• **What to produce**
Output exactly the lines below, starting with the line that has "Task: Click the 46.5%" and going on through the line that has "Viewport: 606px width, 549px height.", both included, and no other lines.
Provided records Start Marker
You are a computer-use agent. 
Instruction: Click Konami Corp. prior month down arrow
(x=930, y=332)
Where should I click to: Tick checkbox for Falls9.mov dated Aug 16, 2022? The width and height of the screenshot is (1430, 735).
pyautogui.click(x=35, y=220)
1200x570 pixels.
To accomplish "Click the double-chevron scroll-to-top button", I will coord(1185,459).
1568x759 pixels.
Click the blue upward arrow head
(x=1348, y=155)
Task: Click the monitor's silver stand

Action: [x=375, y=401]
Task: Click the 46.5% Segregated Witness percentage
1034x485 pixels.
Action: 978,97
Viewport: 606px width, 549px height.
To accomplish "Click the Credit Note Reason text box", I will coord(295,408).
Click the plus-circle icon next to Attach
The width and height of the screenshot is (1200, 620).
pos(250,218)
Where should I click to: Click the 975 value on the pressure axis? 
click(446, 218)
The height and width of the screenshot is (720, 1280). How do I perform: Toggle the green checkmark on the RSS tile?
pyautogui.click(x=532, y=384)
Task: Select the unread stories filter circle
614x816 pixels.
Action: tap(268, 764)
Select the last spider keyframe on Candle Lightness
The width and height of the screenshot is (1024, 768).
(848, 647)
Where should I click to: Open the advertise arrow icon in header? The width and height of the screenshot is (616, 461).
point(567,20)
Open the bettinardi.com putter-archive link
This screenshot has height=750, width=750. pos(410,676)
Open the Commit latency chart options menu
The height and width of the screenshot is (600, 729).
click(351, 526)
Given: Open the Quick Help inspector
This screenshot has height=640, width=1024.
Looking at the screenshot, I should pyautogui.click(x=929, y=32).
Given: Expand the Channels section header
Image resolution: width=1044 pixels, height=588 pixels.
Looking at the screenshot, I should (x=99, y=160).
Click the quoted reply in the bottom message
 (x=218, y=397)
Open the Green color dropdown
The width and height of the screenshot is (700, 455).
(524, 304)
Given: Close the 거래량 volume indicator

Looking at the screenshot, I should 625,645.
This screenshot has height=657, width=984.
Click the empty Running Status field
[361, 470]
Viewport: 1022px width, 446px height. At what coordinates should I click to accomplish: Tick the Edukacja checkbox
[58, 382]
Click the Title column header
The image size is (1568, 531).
Provided records End Marker
• **Task solution**
Task: Click the 46.5% Segregated Witness percentage
1034x485 pixels.
Action: 978,97
Viewport: 606px width, 549px height.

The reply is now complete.